▶ Given text

- Born: Edward Scott Ruthazer September 14, 1966 (age 59) New York, U.S.
- Education: Princeton University (AB) University of California, San Francisco, PhD)
- Known for: Neurodevelopmental research
- Spouse: Shiho Kanamaru
- Scientific career
- Fields: Development Visual System Neurobiology
- Institutions: McGill University
- Doctoral advisor: Michael Stryker
- Other academic advisors: Nobuhiko Yamamoto Hollis Cline

= Edward Ruthazer =

Canadian neuroscientist

Edward S. Ruthazer (born in 1966 in New York, NY) is a Canadian neuroscientist and James McGill Professor in the Department of Neurology and Neurosurgery at McGill University in Montreal, Quebec.

==Research==
Ruthazer's research utilizes in vivo multiphoton fluorescence microscopy of developing brain cells in conjunction with patterned visual stimulation and electrophysiological recordings to understand how patterned sensory experience impacts the development and refinement of neural connectivity in the visual circuits of the brain. His work has also helped underscore the significance of glial cells in this process.

==Career==
Ruthazer is a full professor in the Department of Neurology & Neurosurgery at McGill University in Montreal, Quebec, Canada. He obtained his undergraduate AB degree in Biology with a minor in East Asian Studies from Princeton University in 1988 and his PhD in Neuroscience from UCSF in 1996. During this time, he also served as a bonded medically-versed volunteer Mandarin Chinese interpreter at the UCSF Medical Center. After carrying out postdoctoral research on visual system development at Osaka University and Cold Spring Harbor Laboratory, he established an independent research lab at the Montreal Neurological Institute and Hospital (The Neuro) in 2005. With the support of Drs. David Colman, Director of The Neuro, and Josephine Nalbantoglu, Director of the McGill Integrated Program in Neuroscience (IPN), at that time, Ruthazer founded the IPN Graduate Rotation Program in 2009, which is currently the oldest graduate rotation program in the field of neuroscience in Canada. From 2022 to 2025, Ruthazer was Director of the McGill University Integrated Program in Neuroscience (IPN) graduate program, the largest Neuroscience graduate training program in North America with about 600 registered full-time students.

From 2018 to 2023, Ruthazer, together with Dr. Takao Hensch (Harvard University), served as Chief Editor of the open access journal Frontiers in Neural Circuits published by Frontiers Media.

==Recognition==
Ruthazer is a James McGill Professor and was the recipient of a tier II Canada Research Chair (2005–2015) from the Canadian government and a FRQS chaire de recherche (2015–2019), Quebec's most prestigious career award recognizing research excellence. Ruthazer is also a March of Dimes Basil O’Connor Starter Scholar (2005–2007), an EJLB Foundation Scholar (2006–2010), an MNI Killam Scholar (2007–2012) and two time winner of the NARSAD Young Investigator Award (2004, 2007). He was the inaugural recipient of the Young Investigator Award from the Canadian Association for Neuroscience in 2011.

▶ Given information

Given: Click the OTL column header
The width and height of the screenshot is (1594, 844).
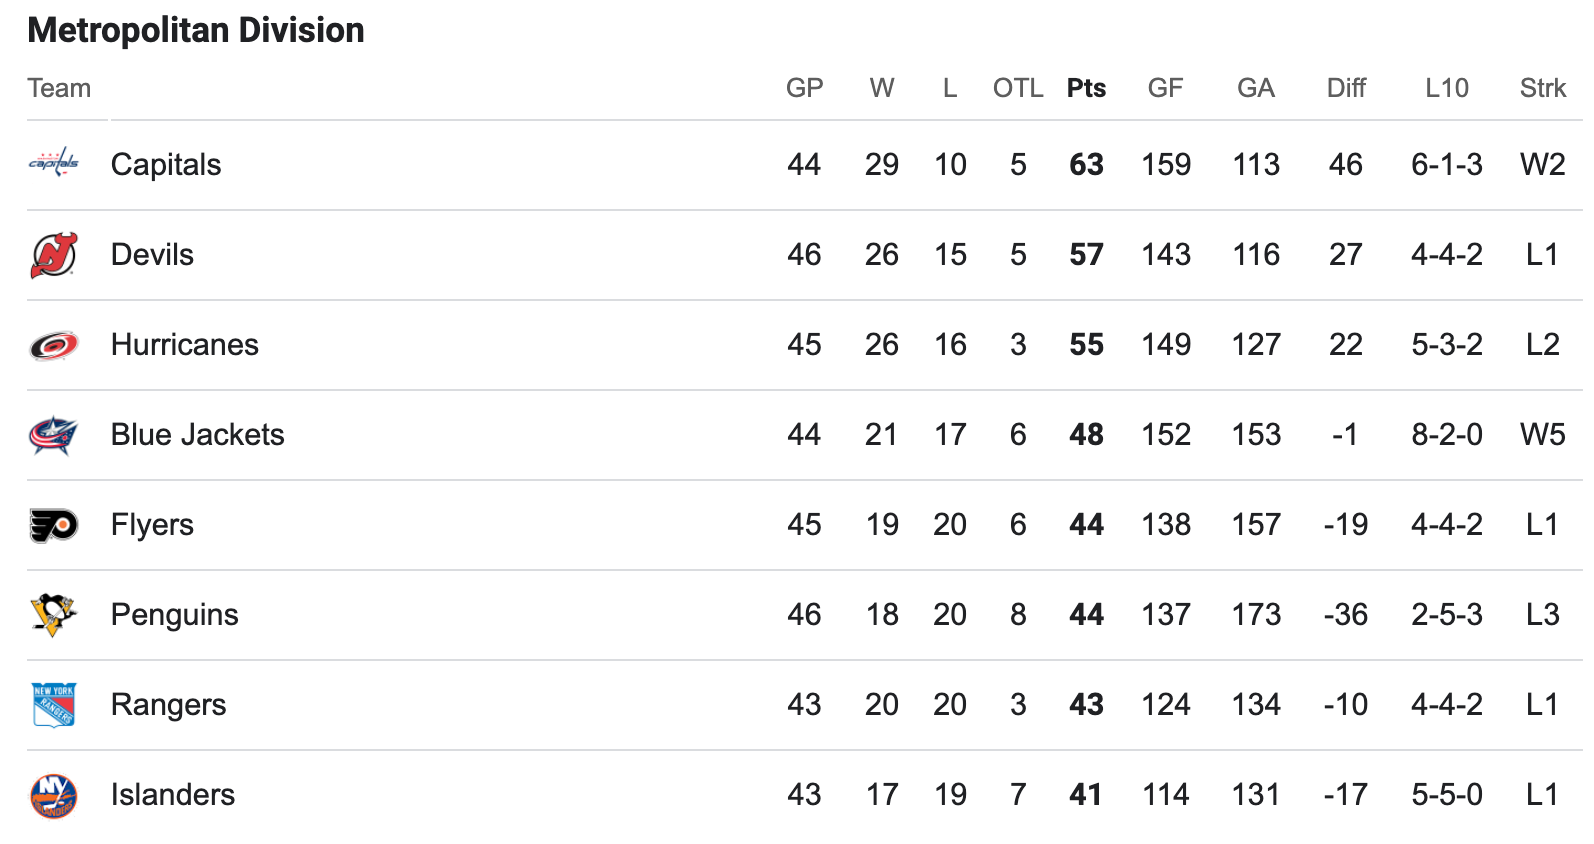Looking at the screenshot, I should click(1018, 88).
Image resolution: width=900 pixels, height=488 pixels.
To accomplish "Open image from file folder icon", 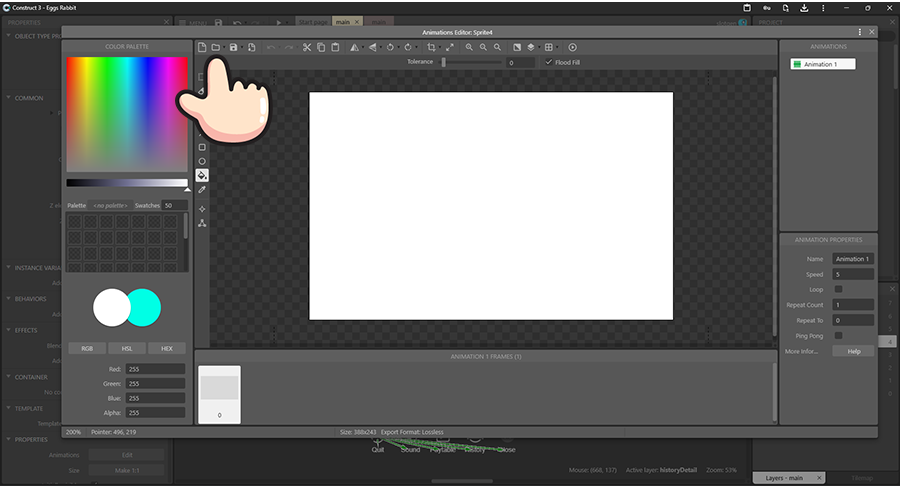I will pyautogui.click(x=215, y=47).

==

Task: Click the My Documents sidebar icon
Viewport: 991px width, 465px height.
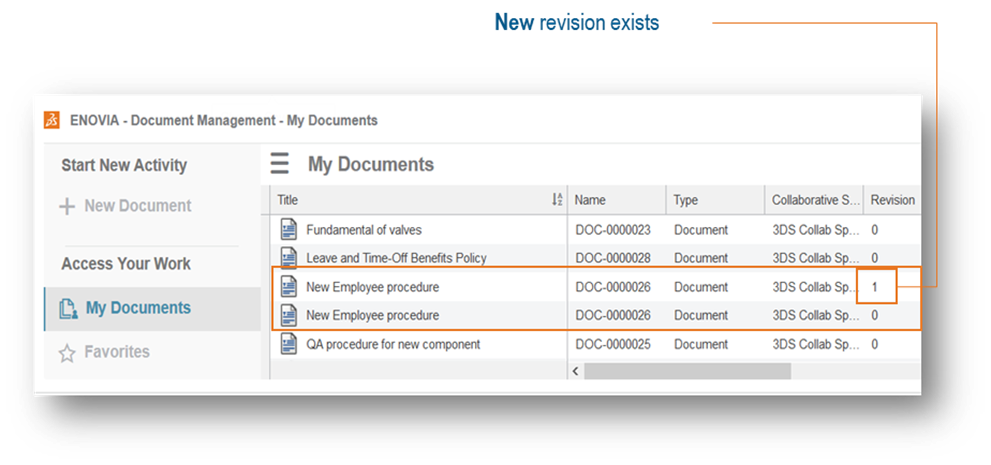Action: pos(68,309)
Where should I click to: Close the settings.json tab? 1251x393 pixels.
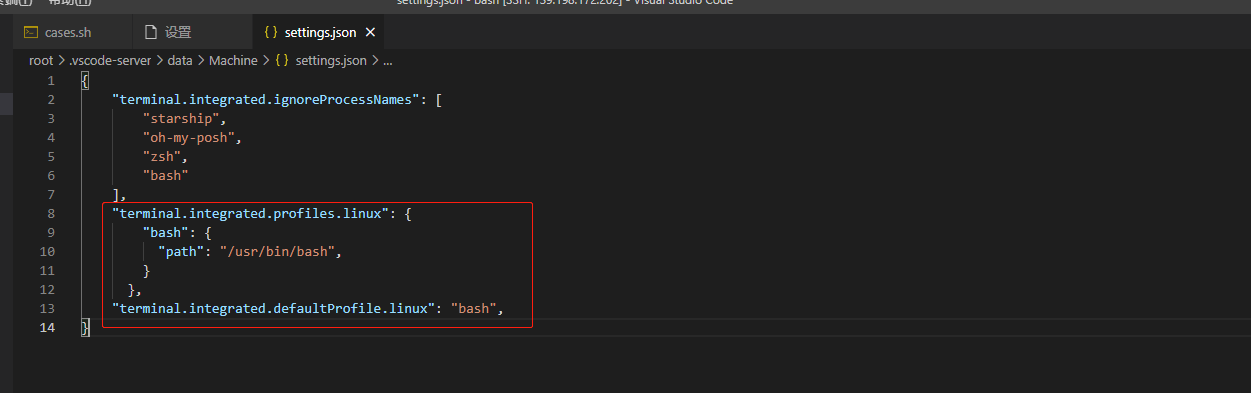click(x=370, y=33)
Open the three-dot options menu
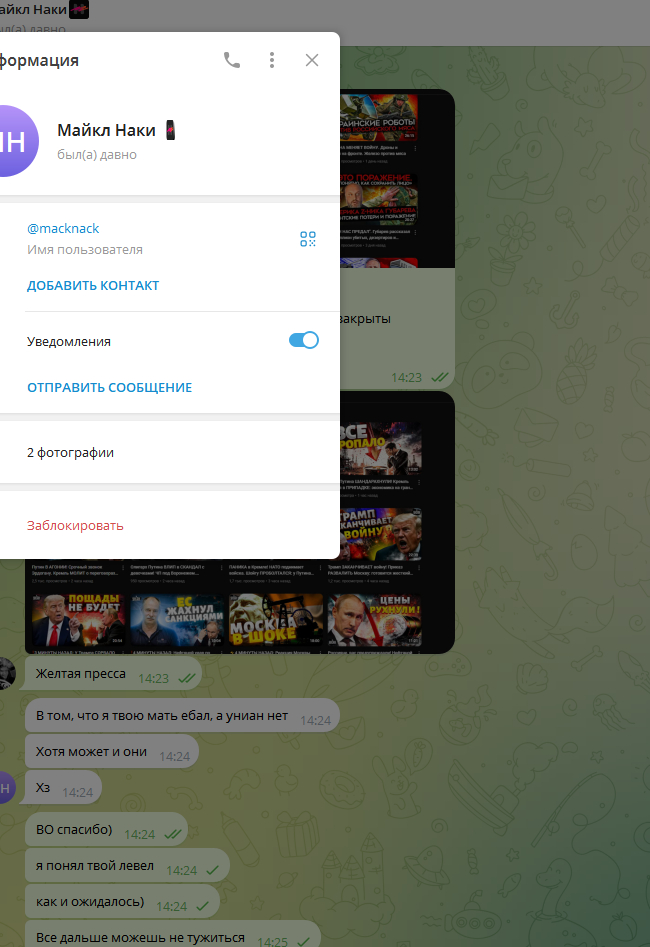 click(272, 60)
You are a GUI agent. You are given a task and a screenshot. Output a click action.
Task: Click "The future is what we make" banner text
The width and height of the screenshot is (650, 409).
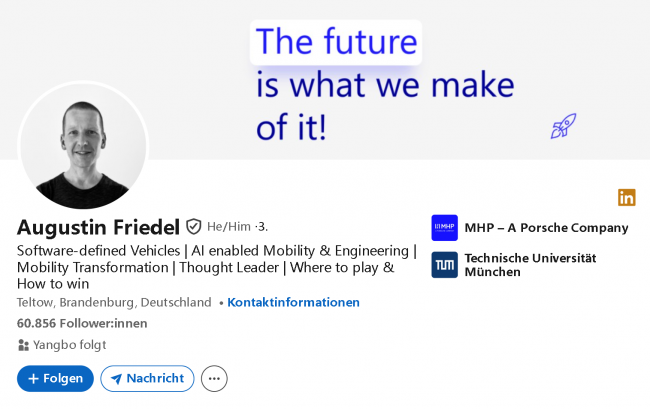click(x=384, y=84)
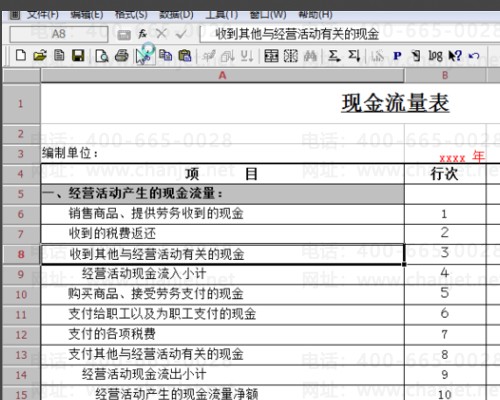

* * *

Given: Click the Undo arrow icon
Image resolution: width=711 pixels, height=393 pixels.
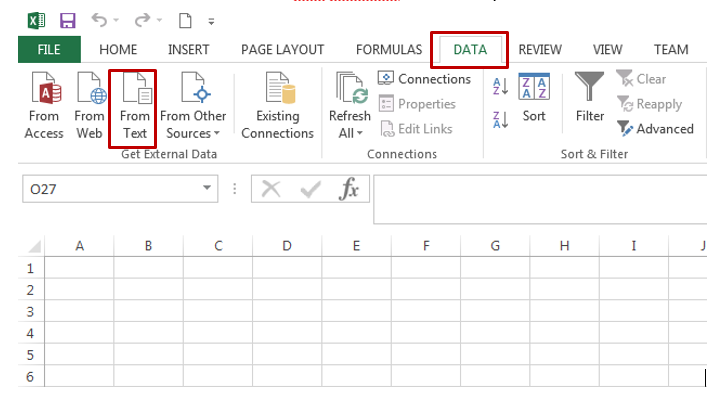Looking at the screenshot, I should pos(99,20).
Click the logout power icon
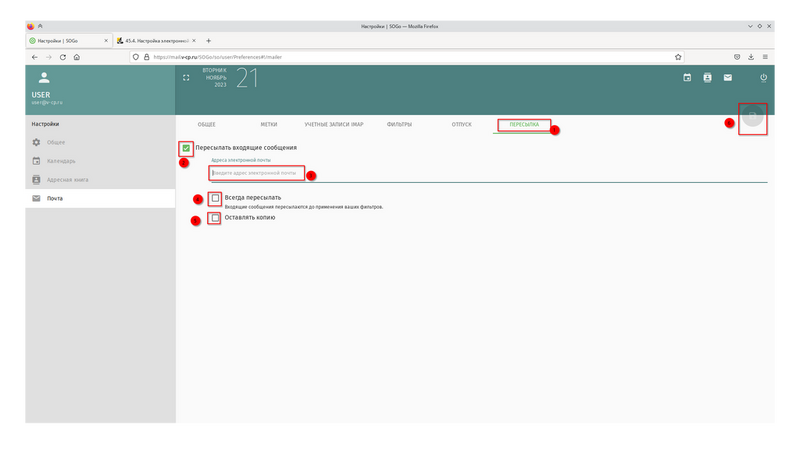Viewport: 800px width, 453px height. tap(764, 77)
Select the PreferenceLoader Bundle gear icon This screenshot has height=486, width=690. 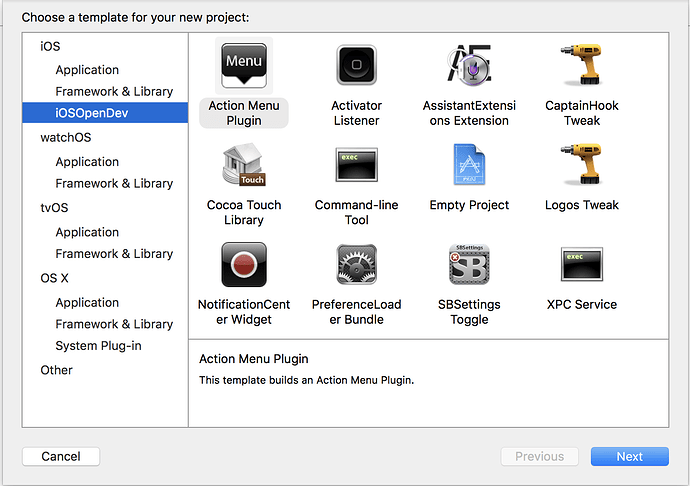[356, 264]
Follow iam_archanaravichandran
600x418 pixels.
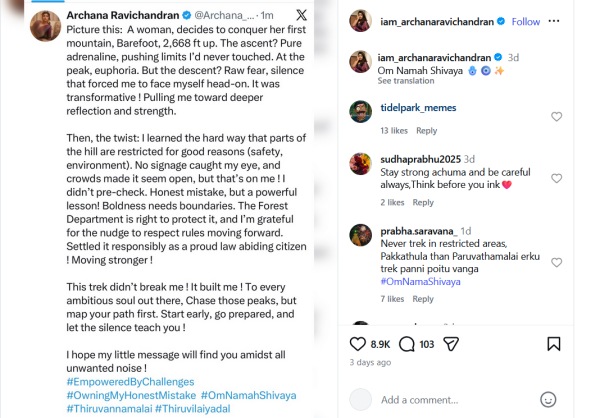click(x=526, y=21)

▶ Aim of the exercise
According to the Edward Ruthazer article, in what year did Ruthazer found the IPN Graduate Rotation Program?

▶ Result for this task
2009